Erwartungen an die neue Bundesregierung

MEIN WIEN: Was erwartet sich die Stadt Wien von der Zusammenarbeit mit der neuen türkis-grünen Bundesregierung?

Ludwig: Als Wiener Bürgermeister erwarte ich mir vor allem eine Gesprächskultur auf Augenhöhe. Dass man gemeinsam die Herausforderungen der Zukunft meistert, und dass die jetzige Bundesregierung - im Unterschied zur vorletzten Bundesregierung - hier ein gutes Verhältnis zum Parlament, aber auch zu den Bundesländern, zu den Städten und Gemeinden findet. Denn es wird ganz wichtig sein, bei Zukunftsthemen wie Pensionen oder Pflege, Arbeitsmarkt und Wirtschaftsentwicklung gemeinsam vorzugehen. Hier gibt es gemeinsame Interessen, und ich strecke hier immer die Hand aus. Ich bin, wie ich glaube, als sehr konzilianter Politiker bekannt. Mir ist es lieber, dass wir gemeinsam die Herausforderungen der Zukunft lösen als im Streit. Von daher bin ich sehr optimistisch, dass es gelingen wird, eine gute Gesprächskultur zu entwickeln.

MEIN WIEN: Sie haben für die Stadt Wien diese Ziele definiert: Eine moderne, digitale Stadt; auch eine Stadt des sozialen Zusammenhalts, in der niemand zurückgelassen wird. Wie sehen Sie diese Ziele und Positionen Wiens im Einklang mit den Plänen der neuen Bundesregierung?
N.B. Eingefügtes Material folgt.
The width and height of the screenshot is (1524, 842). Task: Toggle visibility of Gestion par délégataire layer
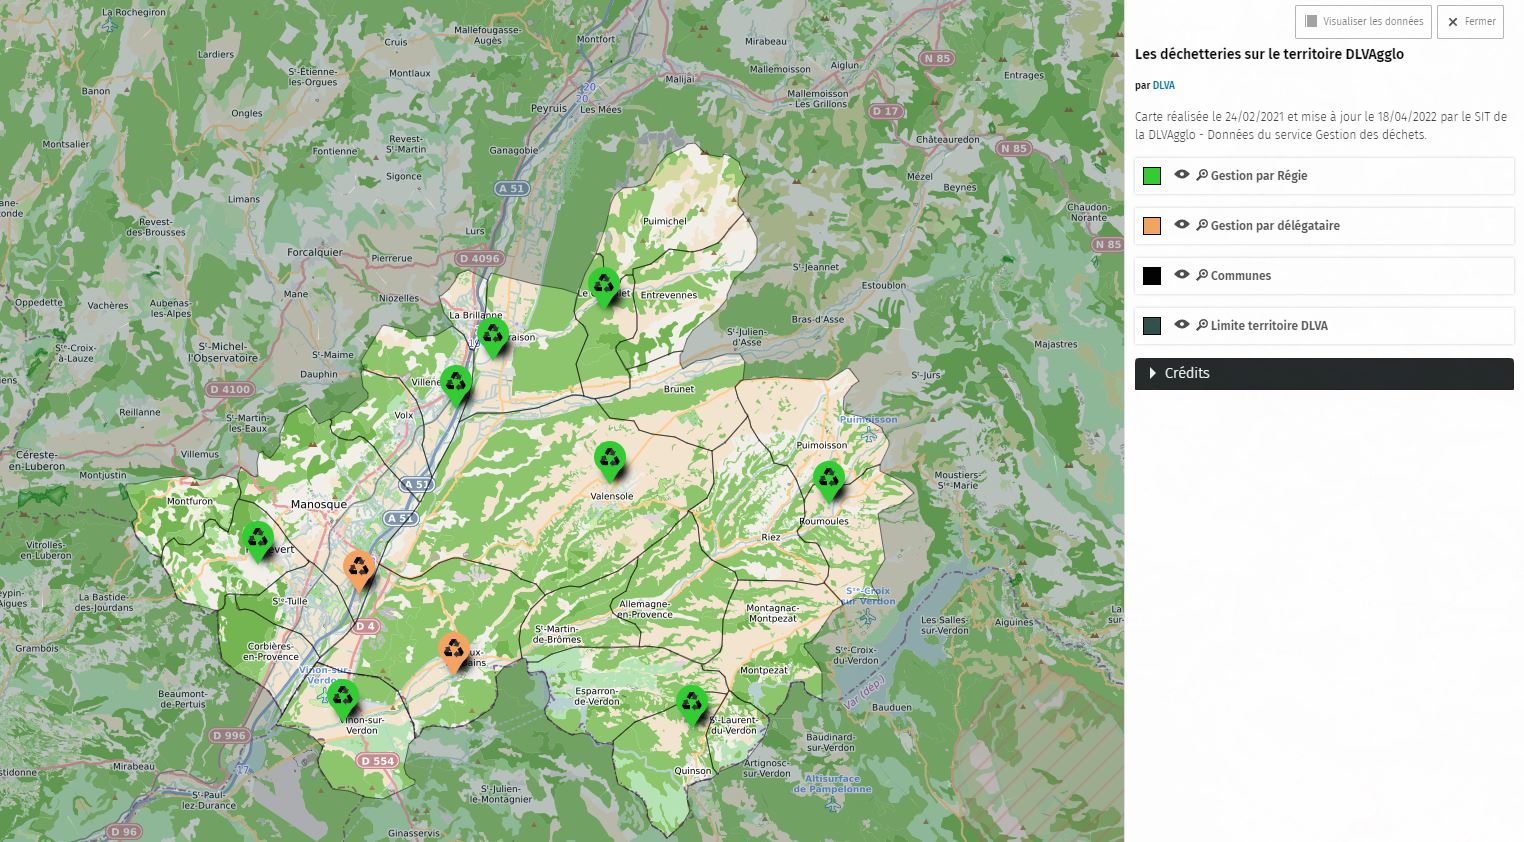tap(1181, 225)
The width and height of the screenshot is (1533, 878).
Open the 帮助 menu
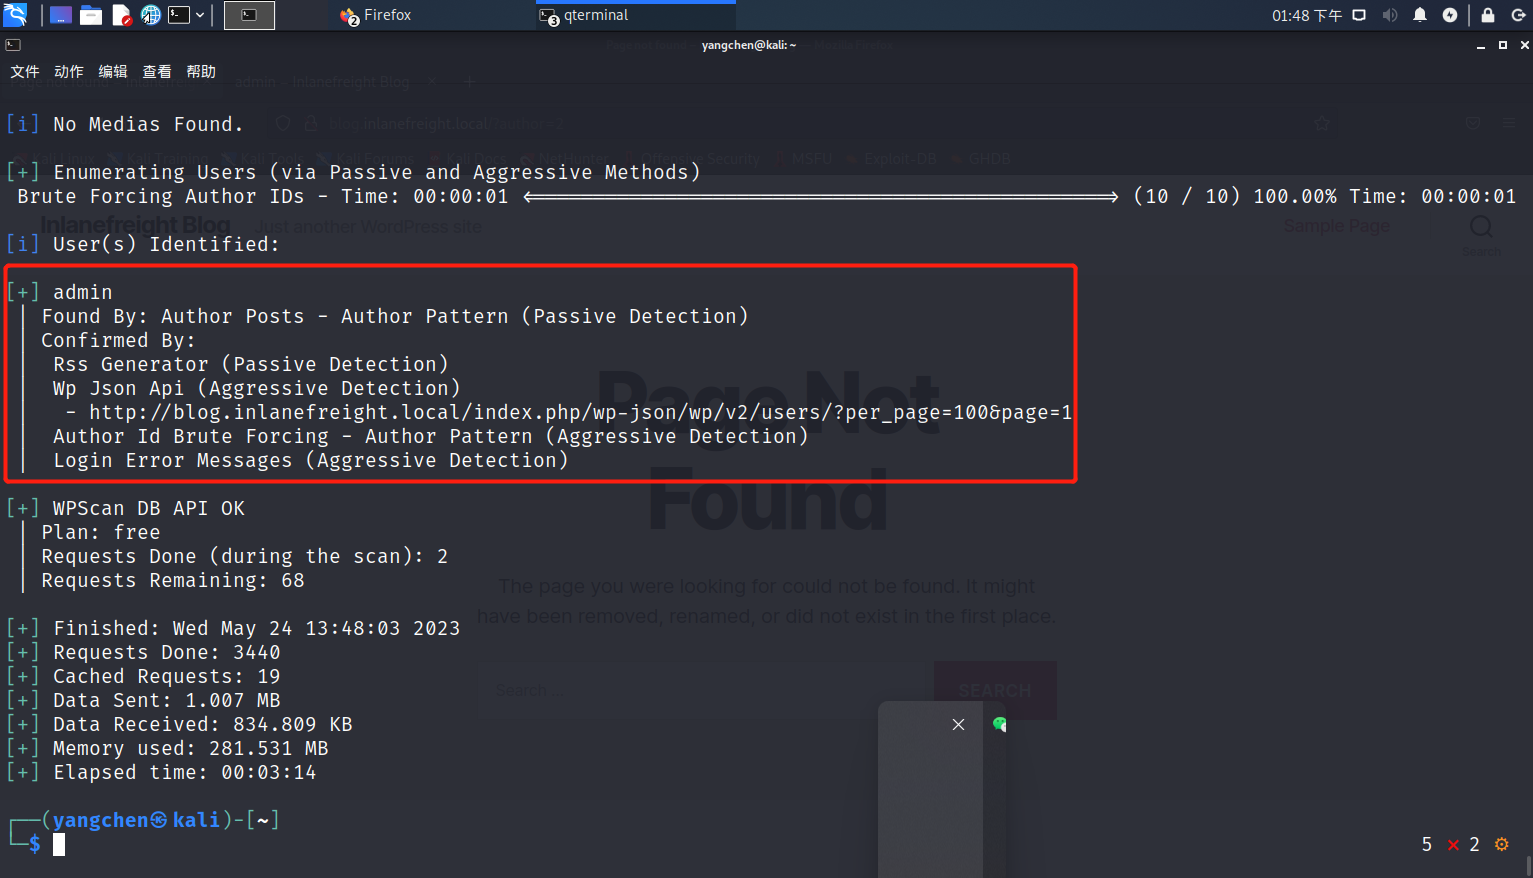[x=200, y=71]
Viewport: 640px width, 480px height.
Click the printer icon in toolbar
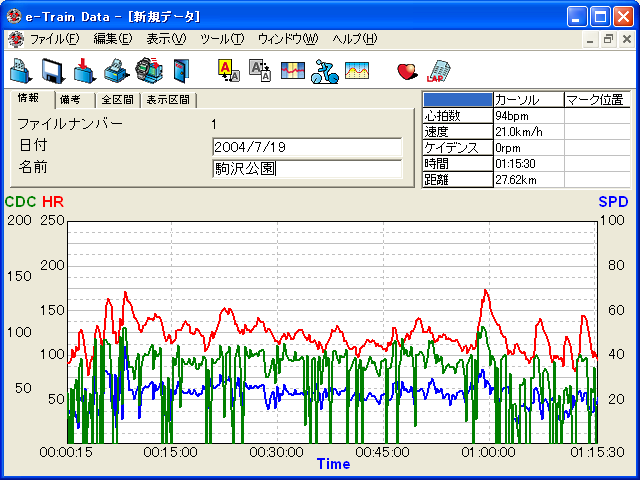point(117,70)
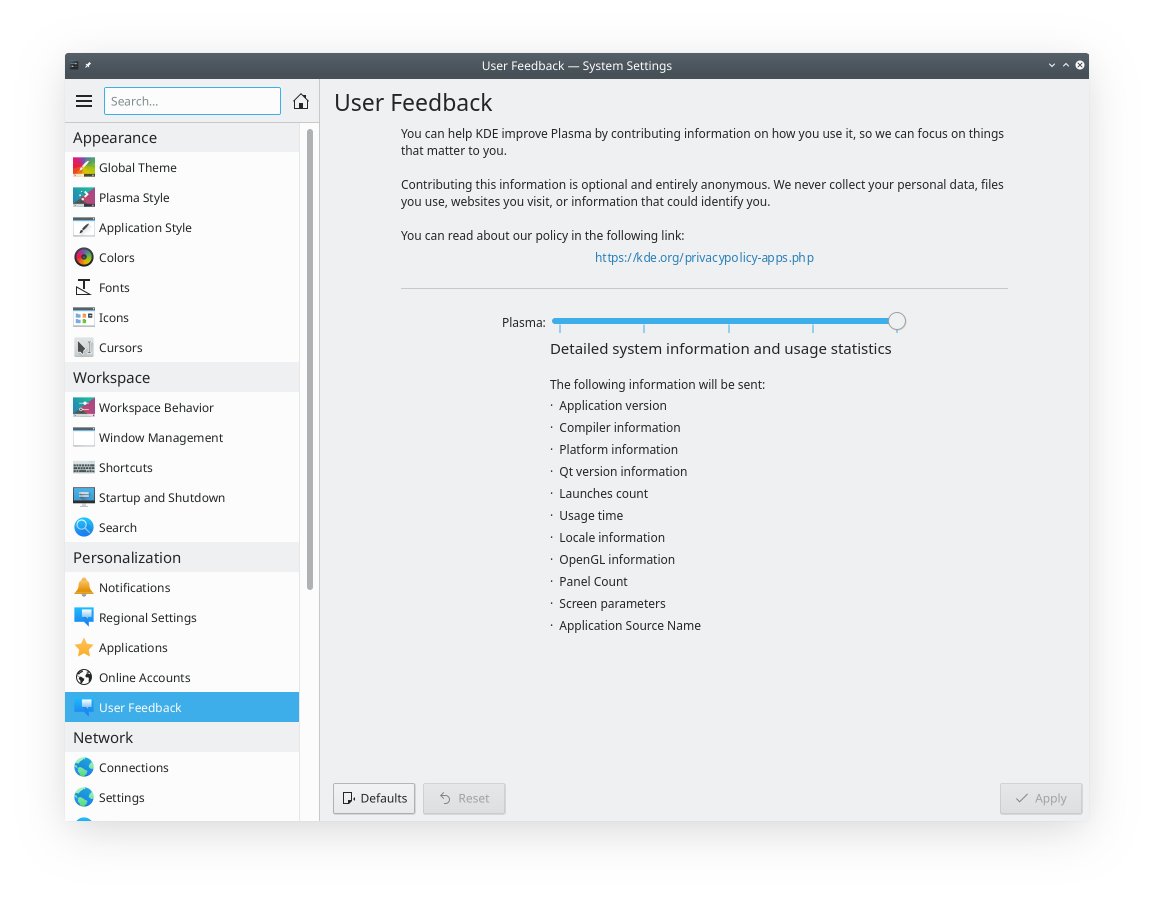Open the Global Theme settings

137,167
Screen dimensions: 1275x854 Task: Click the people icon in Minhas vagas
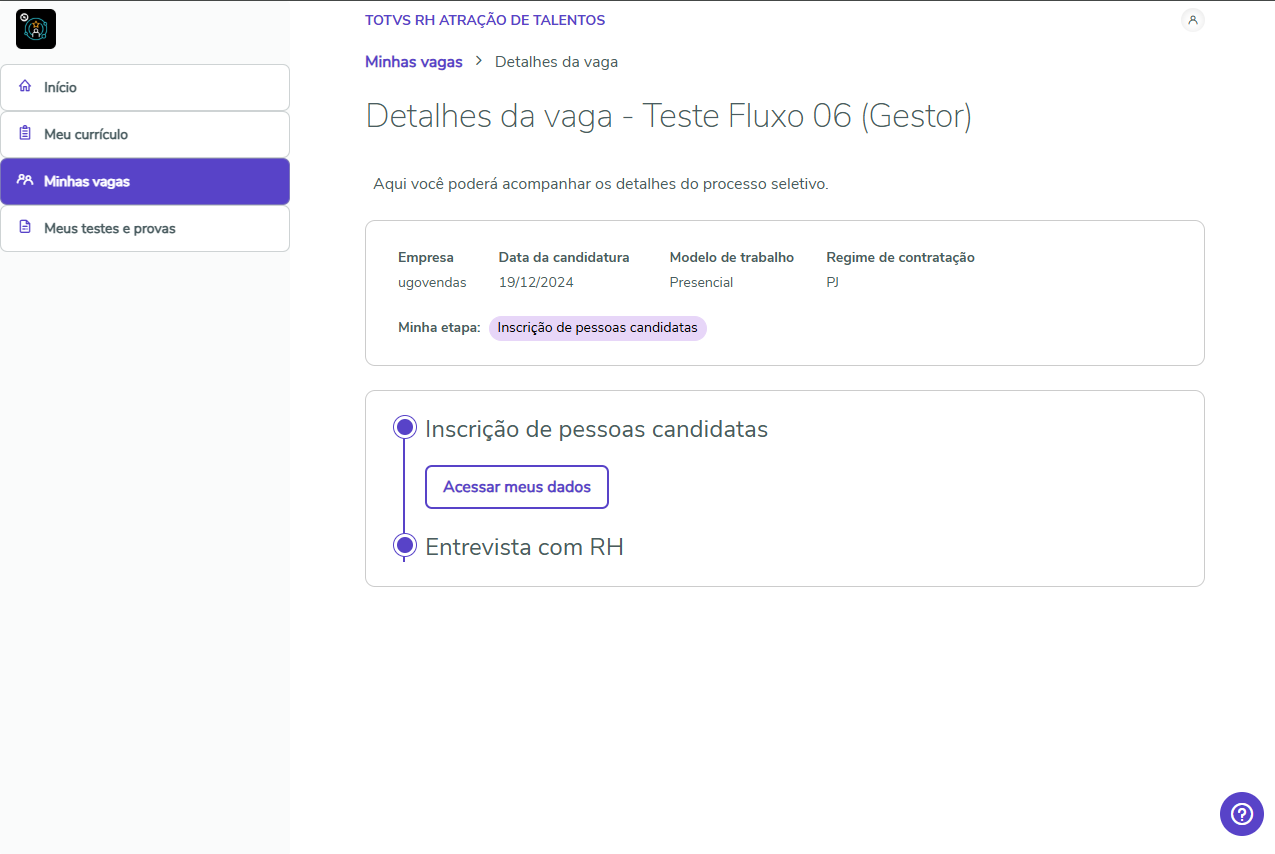25,181
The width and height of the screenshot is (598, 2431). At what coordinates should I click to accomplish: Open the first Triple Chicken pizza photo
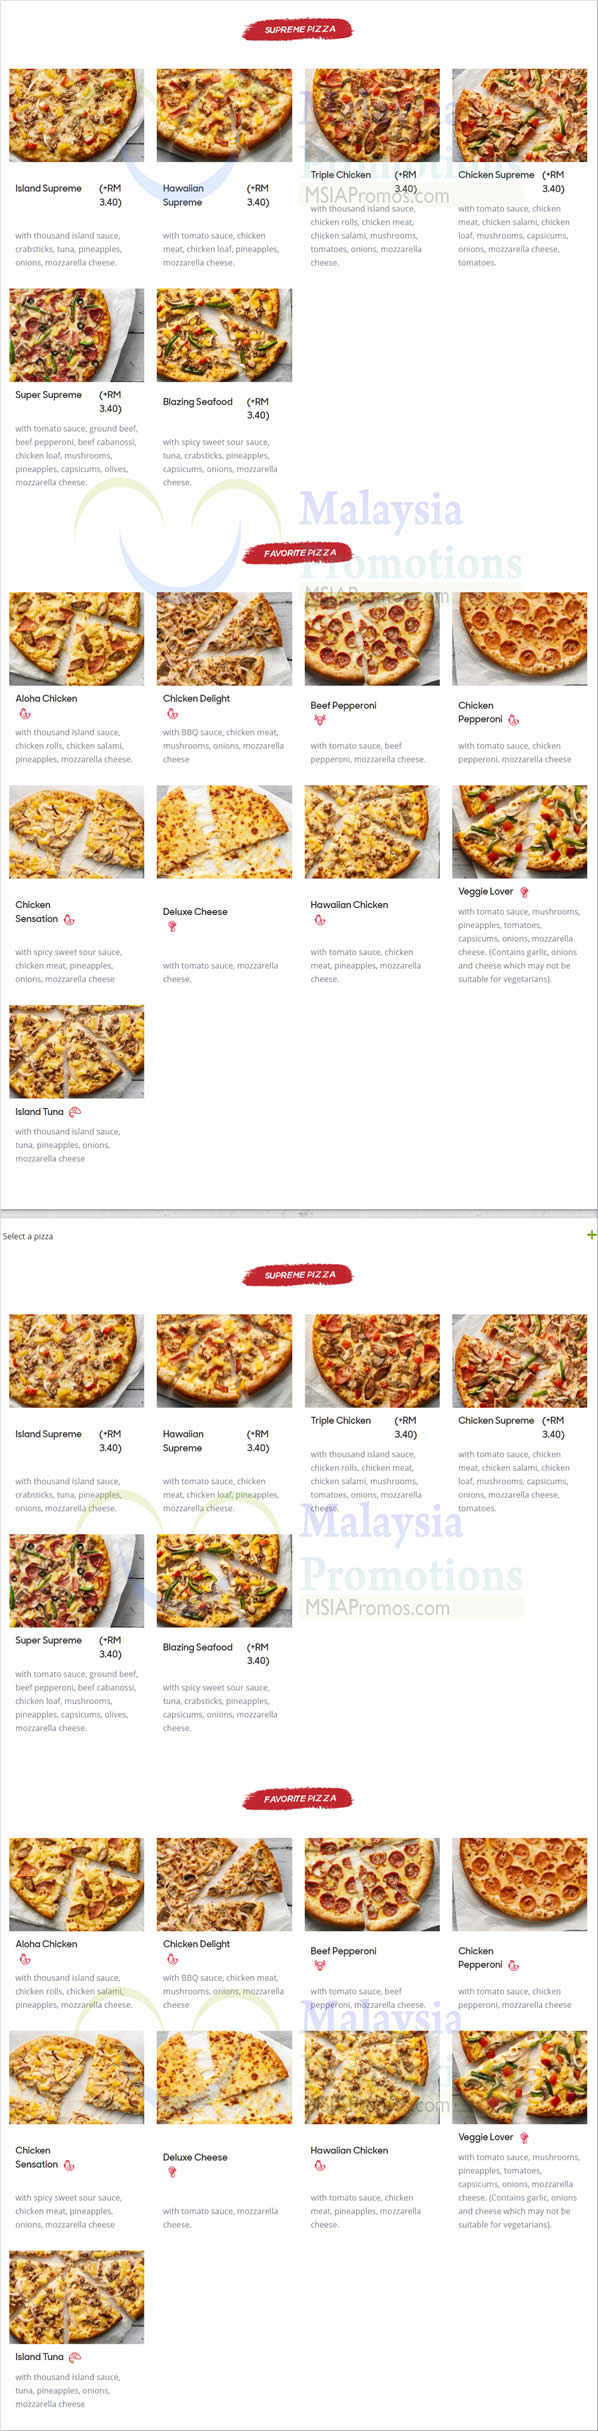[372, 115]
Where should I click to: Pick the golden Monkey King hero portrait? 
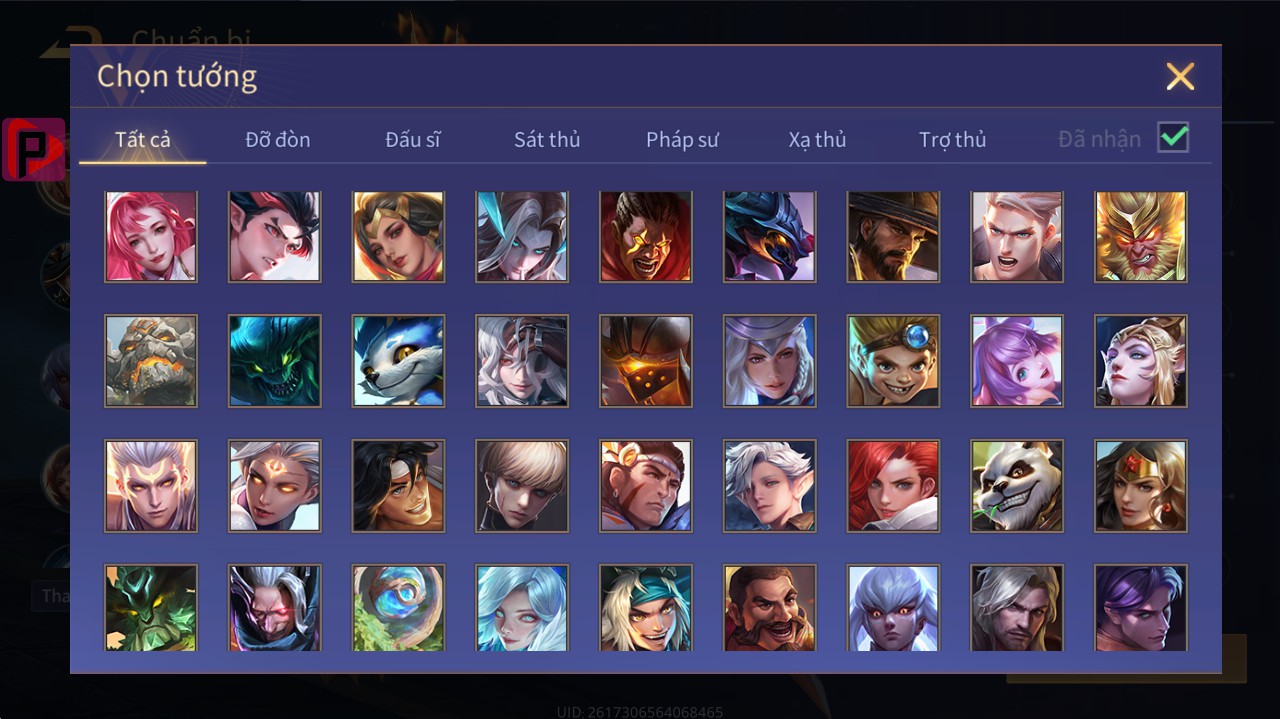1141,237
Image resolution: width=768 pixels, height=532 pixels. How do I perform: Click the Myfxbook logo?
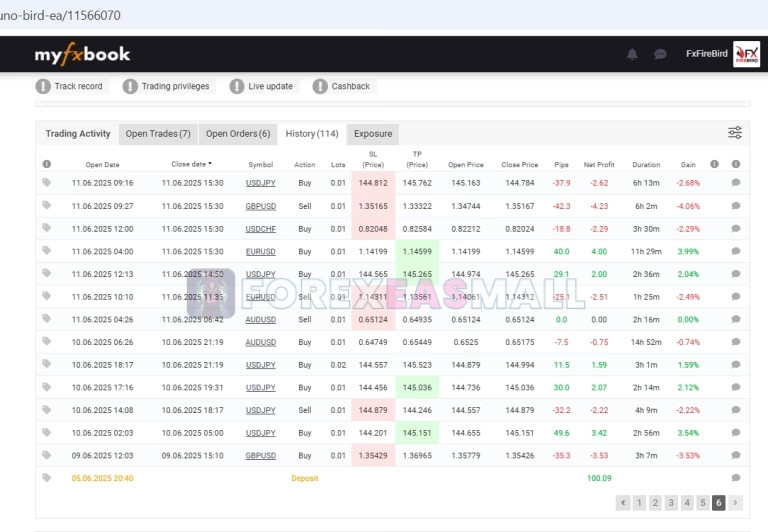click(x=82, y=54)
Bürgermeister Michael Ludwig im Gespräch

Bürgermeister Michael Ludwig

Ludwig: Es gibt Themen, wo ich sehr viel Einklang sehe. Es gibt allerdings auch Themen, die mir in der jetzigen Regierungserklärung zu wenig beleuchtet sind. Das sind alle Fragen des Arbeitsmarktes, der Sozialpolitik, aber auch des leistbaren Wohnens. Das sind Themen, die mir in einer Großstadt wie Wien besonders wichtig sind, und von denen ich auch annehme, dass sie für die Wiener Bevölkerung von großem Interesse sind. Hier habe ich in der Regierungserklärung und im Regierungsprogramm wenig lesen können. Da gibt es auch konkrete Forderungen - nicht nur der Stadt Wien, sondern auch der Landeshauptleute und des Österreichischen Städtebundes. Von daher werden wir uns auch zu diesen Themen melden, denn das sind ganz wichtige Zukunftsfragen.

Gleiche Chancen

MEIN WIEN: Es gab mediale Kritik am Bundesregierungsprogramm hinsichtlich Frauen- und Sozialpolitik. Wie ist da Wiens Position?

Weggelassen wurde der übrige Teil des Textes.